是れ、湯藥鍼灸、以て一日も廢す可からざるときは、
經絡も亦た、以て一日も廢す可からざる所以(ゆえん)なり。
唯だ此の書、正を素靈に取り、
其の奥玅を極め、遍く諸家の言を舉げて、以て其の是非を匡す。
故に淺學者と雖も、一たび卷を開いて之を閲(けみ)せば、
顯然たること雲霧を披(ひら)きて青天を窺うが如からん。然して
後、湯藥鍼灸、得て施す可し。

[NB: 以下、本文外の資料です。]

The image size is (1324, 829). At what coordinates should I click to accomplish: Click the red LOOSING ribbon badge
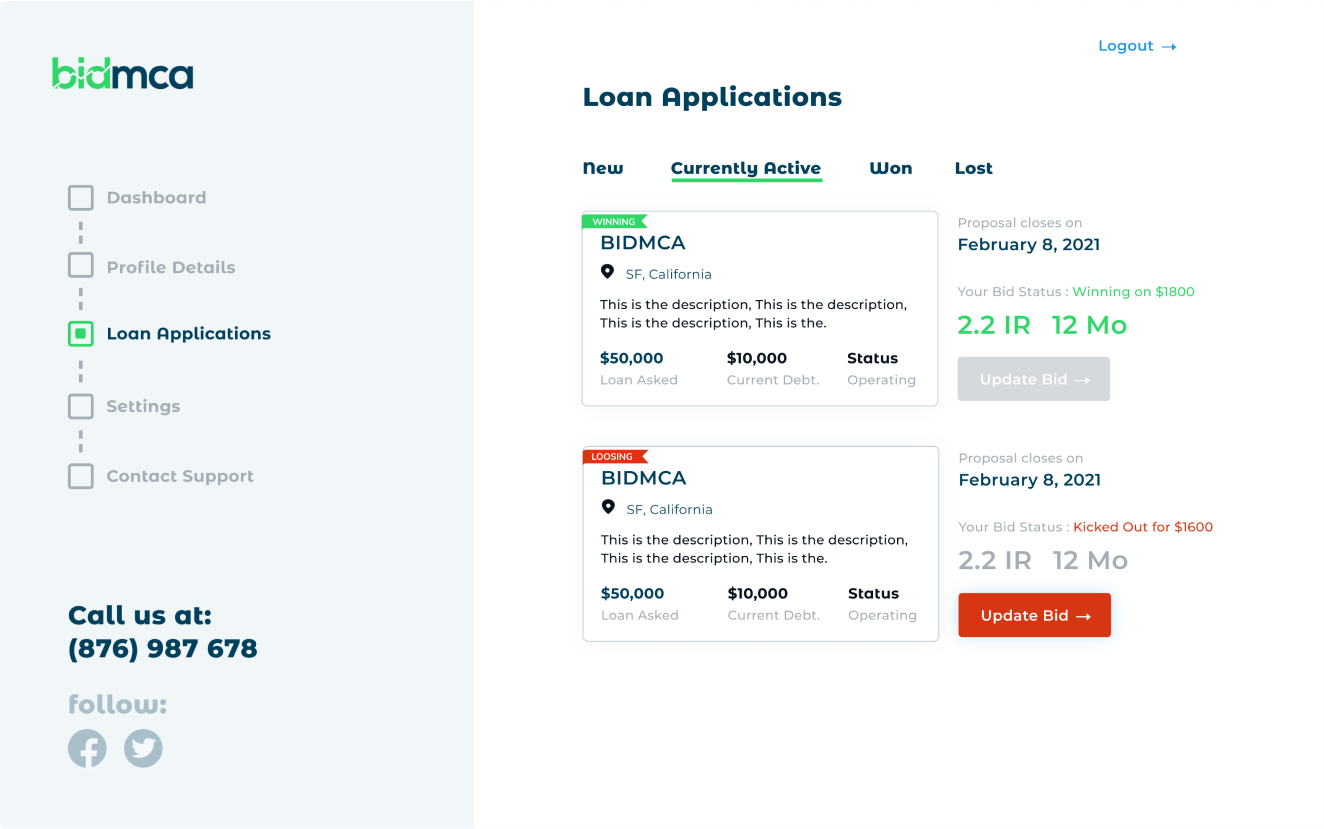(x=614, y=457)
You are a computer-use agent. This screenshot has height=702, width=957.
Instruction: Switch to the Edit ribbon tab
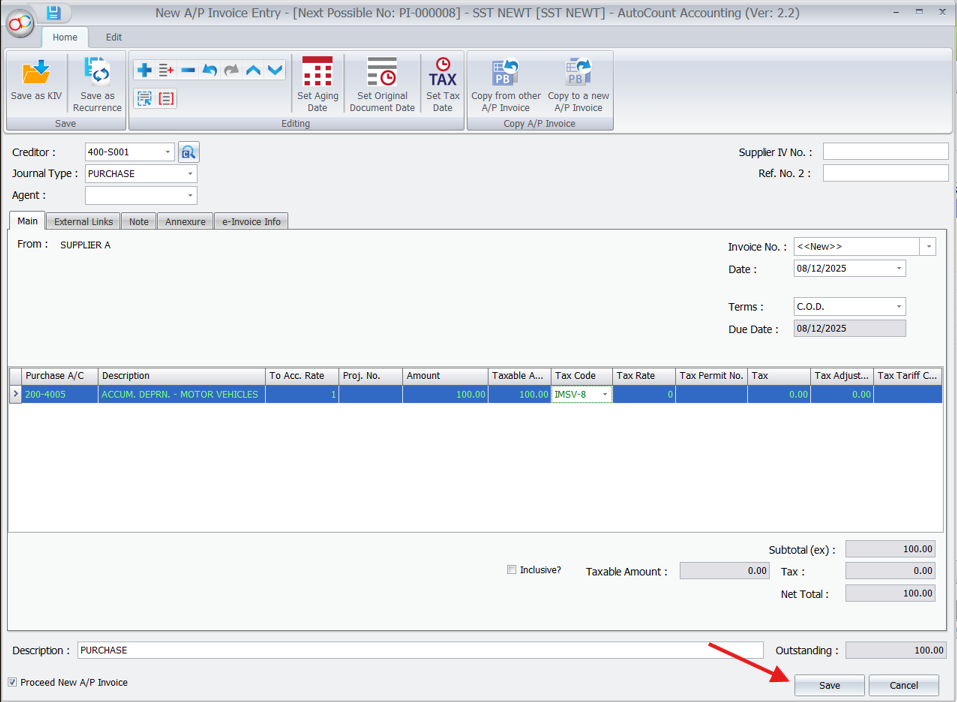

此れに由って
之を觀れば、其の功、起死回生と謂わんも良(まこと)に誣(し)いざる
   二オモテ
のみ。白子直は余が社友なり。前に此の書を得て
藏す。余請いて以て書寫す。是(ここ)に於いて、
諸(これ)を其の首に題す。

天明壬寅秋七月
     東都 澀江敬識(しる)す

  【注釋】
  ○白子直:  ○天明壬寅:天明二年(1782)。 ○澀江敬:澀江民敬。


  〔跋〕
舊本誤字衍文[甚多訛謬]不可枚
舉矣蓋傳寫之誤也然未遑盡校
定故姑仍舊而不改云爾

天明壬寅秋七月

     東都 澀江敬

  【訓み下し】
舊本、誤字衍文[甚だ多く、訛謬]枚
舉す可からず。蓋し傳寫の誤なり。然れども未だ盡く校
定するに遑(いとま)あらず。故に姑く舊に仍りて改めすと云爾(しかいう)。